Nurudin menjelaskan bahwa K-Pop membentuk identitas sosial para penggemarnya melalui proses identifikasi terhadap komunitas yang mereka ikuti. Keterikatan dan kesamaan dengan kelompok penggemar memperkuat rasa kebersamaan dan membangun identitas yang baru.

Serba Korea, lanjut Nurudin yang dipengaruhi oleh K-Pop pada akhirnya akan membuat K-Popers serba meniru ide, atribut, dan perilaku yang merepresentasikan budaya Korea.

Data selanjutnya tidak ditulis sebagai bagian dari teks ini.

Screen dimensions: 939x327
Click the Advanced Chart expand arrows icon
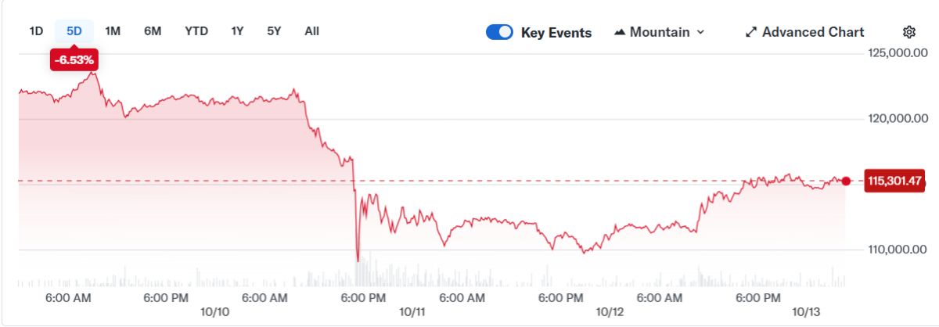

"Budaya pada generasi muda K-Popers berubah dan mengikuti budaya Korea. Di sinilah akan muncul imperialisme budaya baru. Generasi muda secara halus akan terjajah oleh budaya Korea. Budaya Korea yang menjajah tersebut akhirnya membentuk sebuah identitas sosial baru,” jelas pria yang juga sebagai dosen Ilmu Komunikasi UMM itu.

Ujian-Doktor-Nurudin.jpg

Penelitian Nurudin juga menemukan bahwa komunitas K-Pop tidak sekadar menjadi ruang pelarian dari rutinitas, tetapi telah berkembang menjadi kekuatan sosial yang mampu melakukan aksi nyata.

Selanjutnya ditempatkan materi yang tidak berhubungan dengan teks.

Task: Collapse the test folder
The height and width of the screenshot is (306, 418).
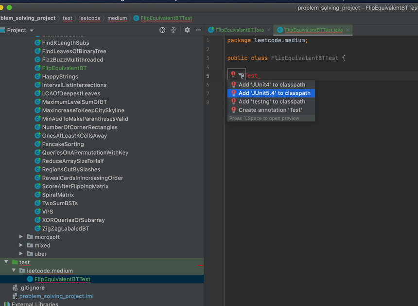Action: coord(6,262)
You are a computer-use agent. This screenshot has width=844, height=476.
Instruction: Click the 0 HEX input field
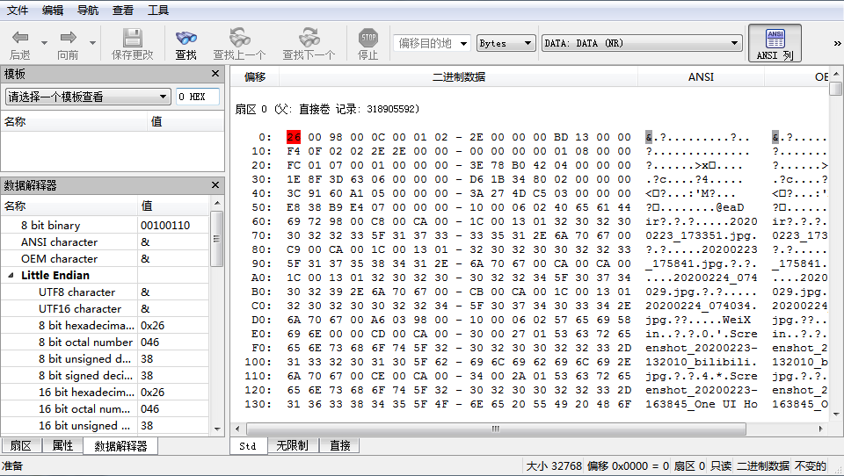pos(198,97)
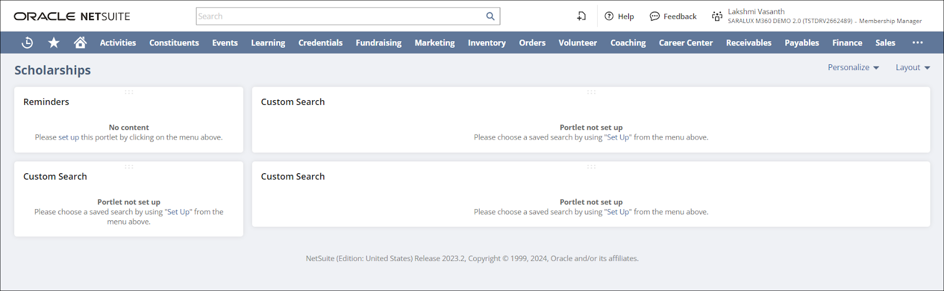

Ia mencontohkan keterlibatan komunitas penggemar grup NCT yang berhasil menggalang dana sebesar Rp340 juta dalam 24 jam melalui platform Kitabisa.com untuk membantu korban tragedi Kanjuruhan, Oktober 2022.

Promotor disertasi, Prof. Dr. Oman Sukmana, menilai bahwa fenomena K-Pop merupakan keniscayaan budaya populer yang tidak bisa dihindari. Menurutnya, institusi pendidikan, media, dan pemerintah perlu memandang fenomena K-Popers sebagai ruang ekspresi sosial generasi muda yang berpotensi besar.

“Dampak negatif memang akan ada, termasuk imperialisme budaya Korea. Namun bagaimana sebaiknya hasil penelitian ini bisa dijadikan dasar kebijakan agar dampak yang tidak diinginkan tak terjadi. Karena fenomena K-Pop ini sebuah keniscayaan yang tidak bisa dihindari. Kita hanya bisa mengantisipasinya,” ujarnya.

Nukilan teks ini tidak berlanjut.